GSA / data.gov

Main repository for the data.gov service
https://data.gov
Other
557 stars 88 forks source link

Metadata for specific dataset not always updated #1542

Open hkdctol opened 4 years ago

hkdctol commented 4 years ago

Dataset in catalog does not show updated metadata--harvest objects are still linked to old ones, not updated. and required Solr reindex

How to reproduce

  1. Came up most recently with:

https://catalog.data.gov/dataset/real-estate-across-the-united-states-rexus-inventory-building https://catalog.data.gov/dataset/real-estate-across-the-united-states-rexus-lease

This dataset had been updated with an April update

Expected behavior

When you click on "download metadata" on the catalog page of either dataset, that metadata should show an April version and metadata

Actual behavior

The "download metadata" showed March version and metadata, preventing certain users from using scripts to automatically access correct version. (See screenshot)

This particular issue was resolved with Solr reindex by @FuhuXia but creating issue to track known bug

REXUS screenshot
adborden commented 4 years ago

@FuhuXia @jbrown-xentity could this be related? https://github.com/GSA/datagov-deploy/issues/526

FuhuXia commented 4 years ago

@adborden They have similar behavior on the UI. But the fact that fixes are different makes me believe the root causes are different. Datasets in this issue can be resolved by a solr re-indexing, in other issues when the link to metadata returns 404, the fix has to be done in DB side first then a re-indexing.

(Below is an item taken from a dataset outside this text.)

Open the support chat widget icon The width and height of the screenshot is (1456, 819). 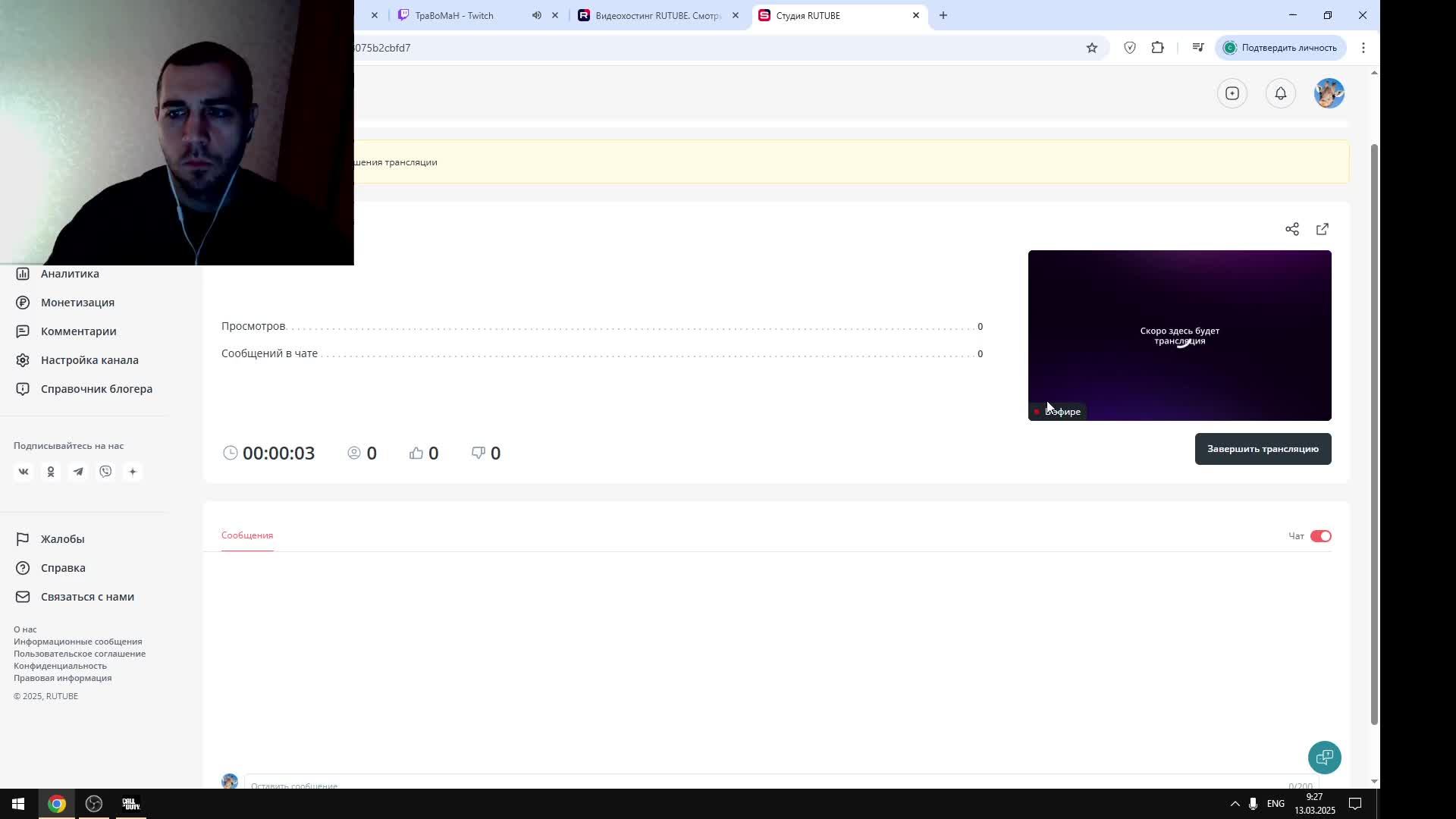[x=1325, y=757]
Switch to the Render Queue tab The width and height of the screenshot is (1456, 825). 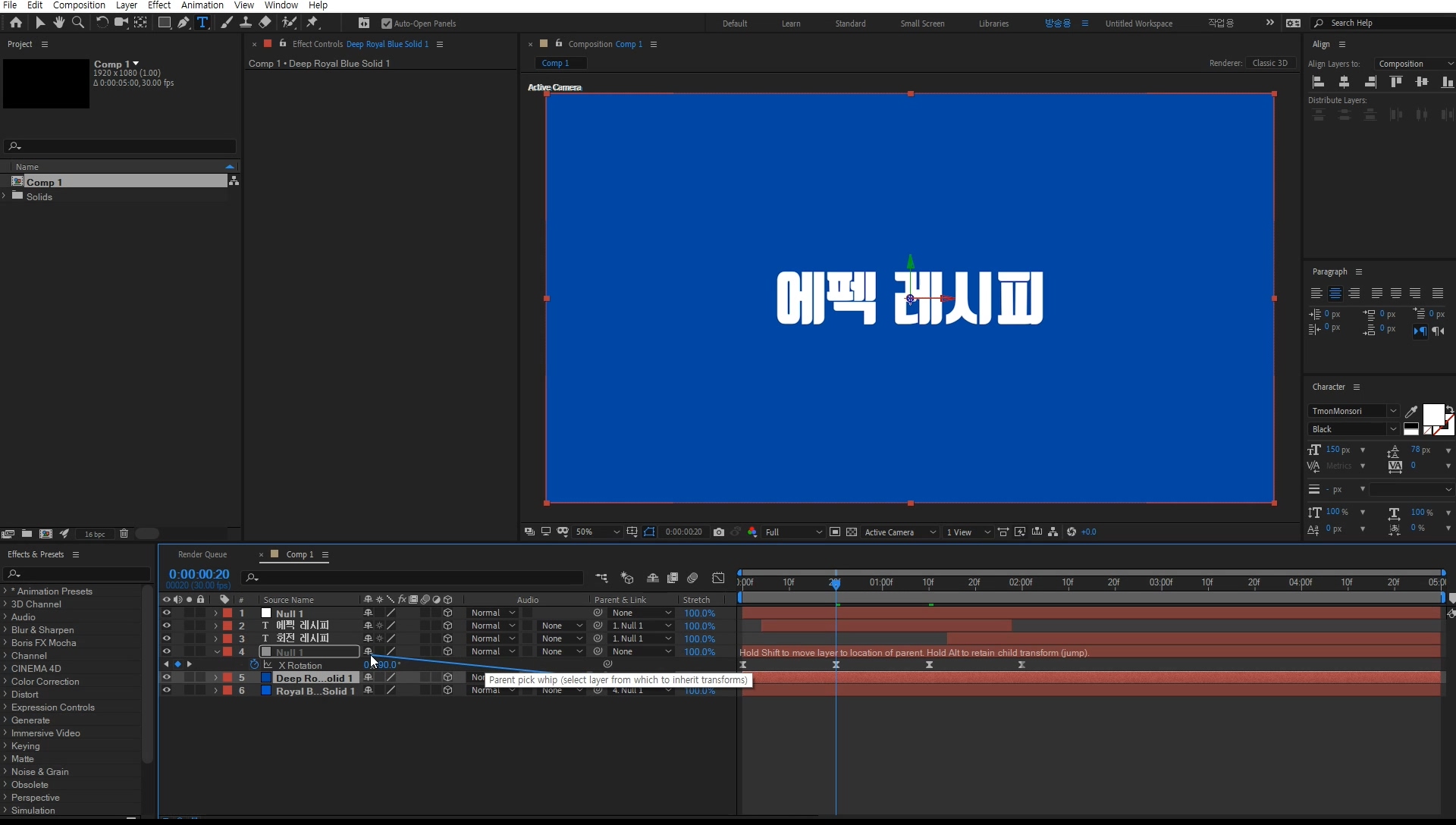click(202, 554)
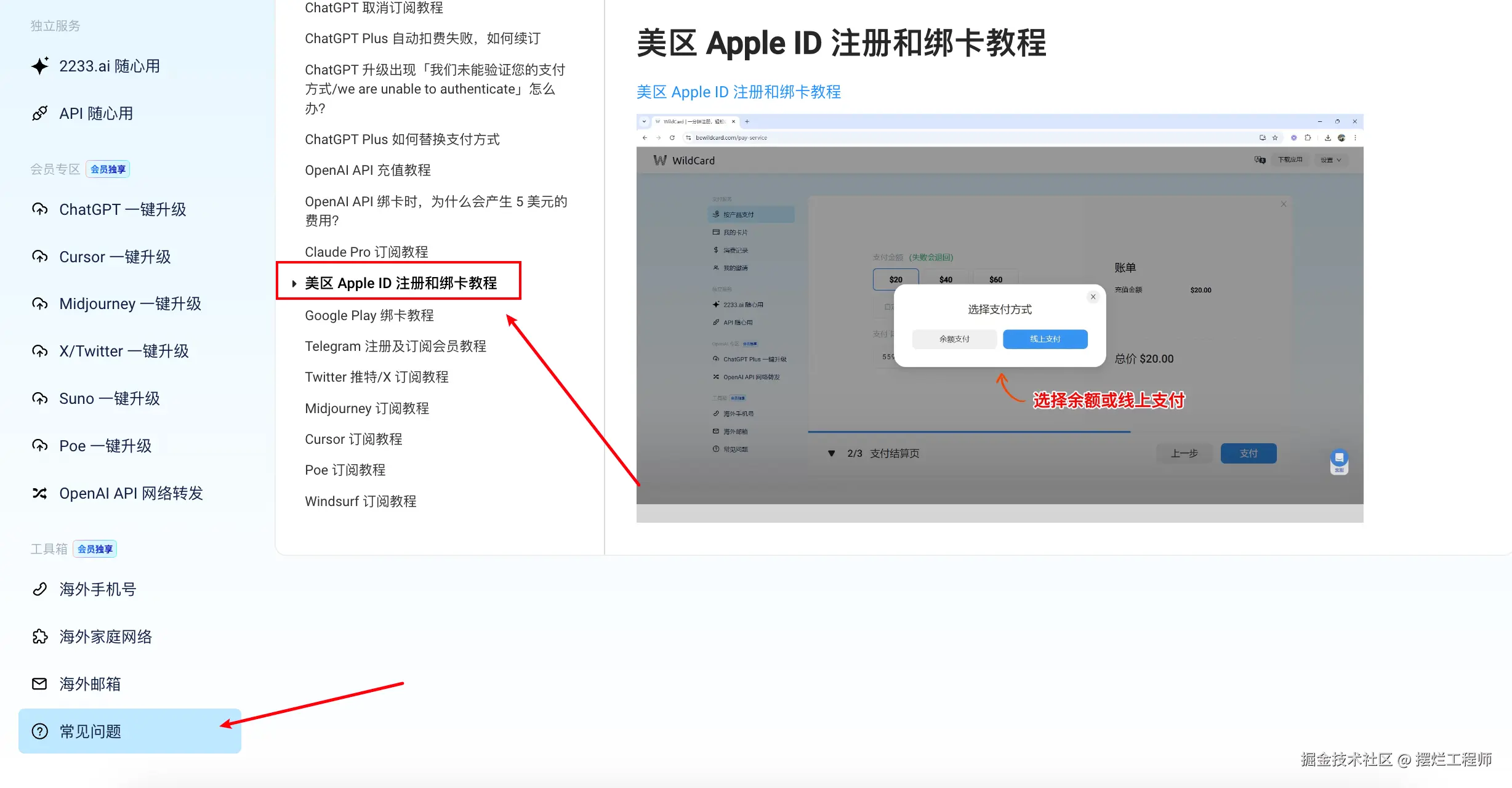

adborden commented 4 years ago

Ah, good point. Do you have a sense of why solr is out of sync? At what point in the harvest process does solr get updated?

FuhuXia commented 4 years ago

I think solr index is handled by ckan core when package is updated. Individual ckan extension does not handle it. Not exactly sure why solr is out of sync in this issue. We can spend some time to see whether it is replicate-able in local environment, if so, then it is code related. But I would rather believe it is possible due to some solr glitches. Some solr log with same timestamp might be able to tell us something.

adborden commented 4 years ago

Do you know if there have been improvements here upstream, like in CKAN 2.8 that might address some of the solr issues?

FuhuXia commented 4 years ago

I am not aware of any similar issue being raised elsewhere, or any improvement done on this kind of issue in 2.8.